### Problem details
Rewrite the items from the line with "Task: Select the waveform display mode tab" up to and including the line with "This screenshot has height=1492, width=2190.", changing "waveform" to "spectrum" and leaving all else as it is.

### Record excerpts
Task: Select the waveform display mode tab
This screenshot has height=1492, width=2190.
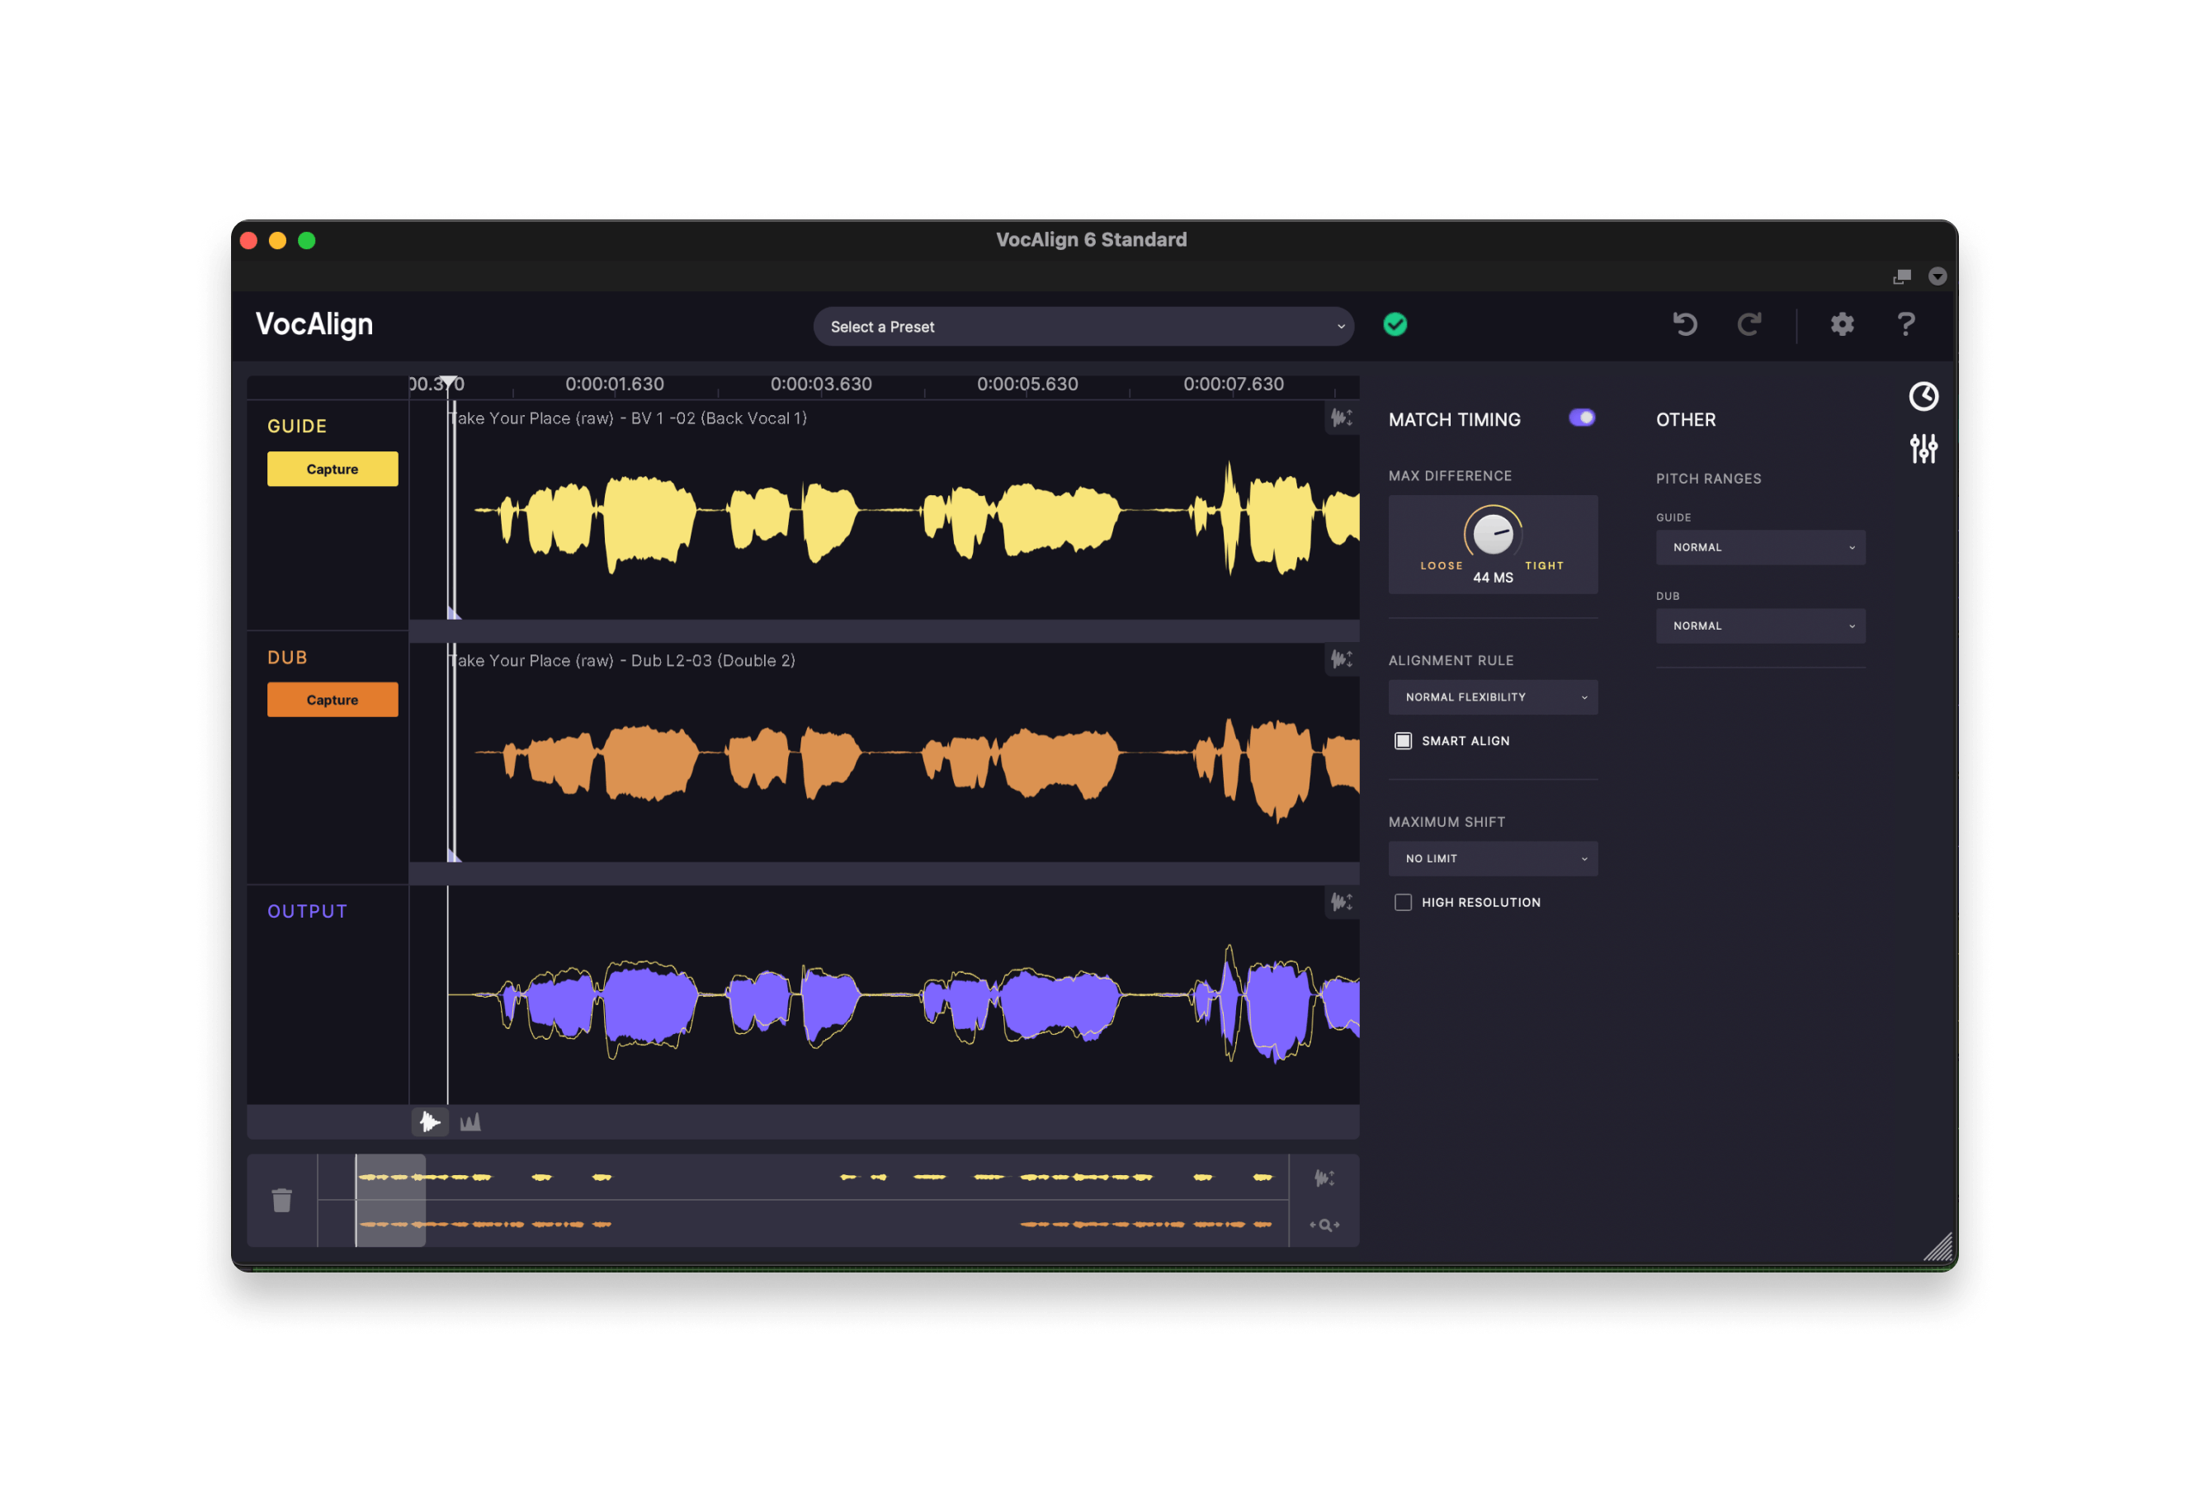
==
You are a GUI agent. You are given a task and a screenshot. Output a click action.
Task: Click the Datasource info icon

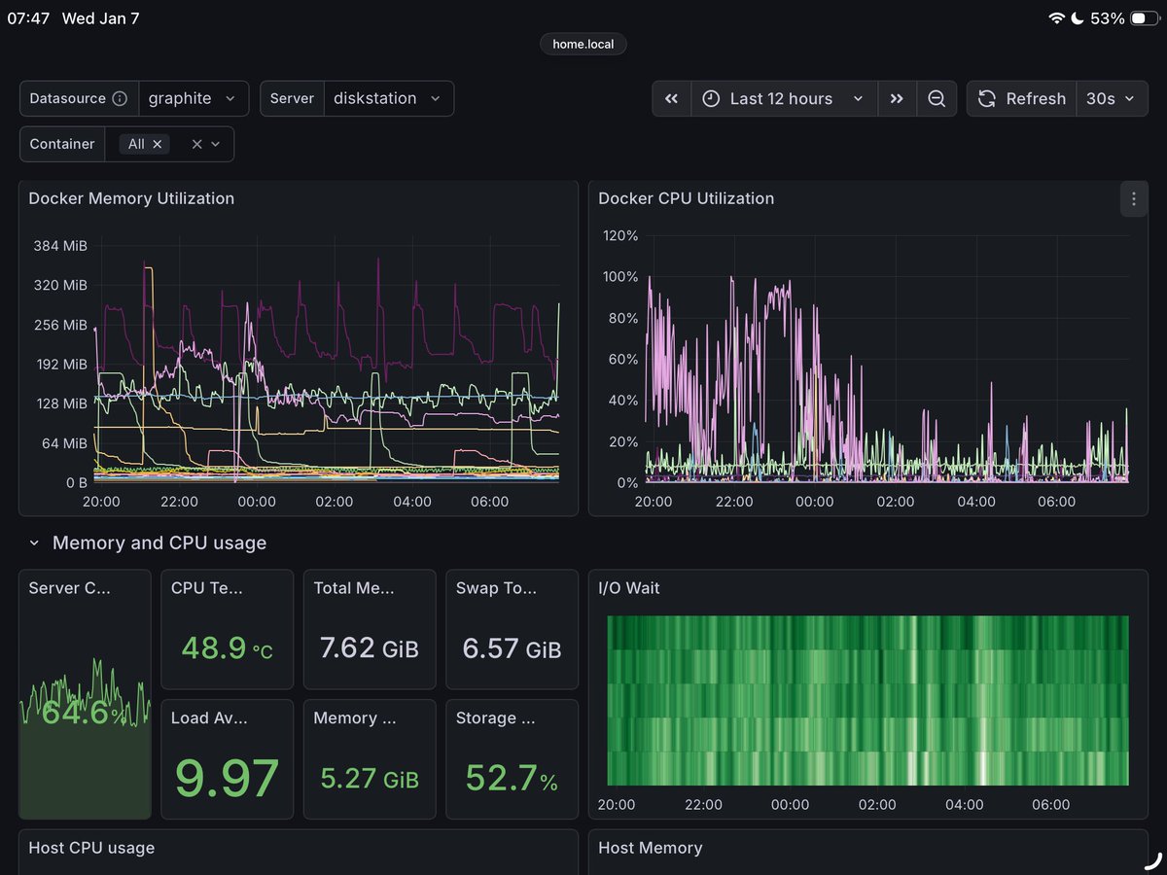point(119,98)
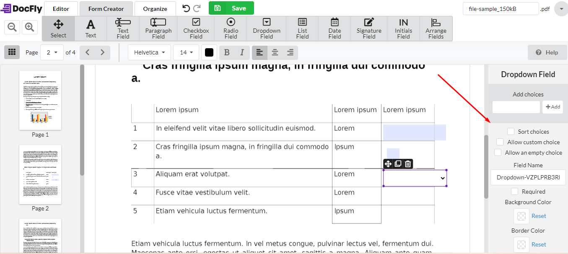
...
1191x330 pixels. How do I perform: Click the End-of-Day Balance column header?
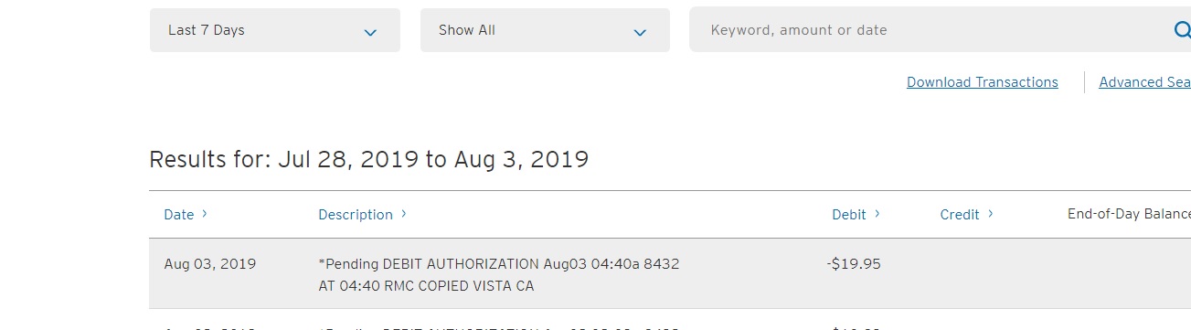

### Written reply
Task: Select the spectrum display mode tab
This screenshot has height=1492, width=2190.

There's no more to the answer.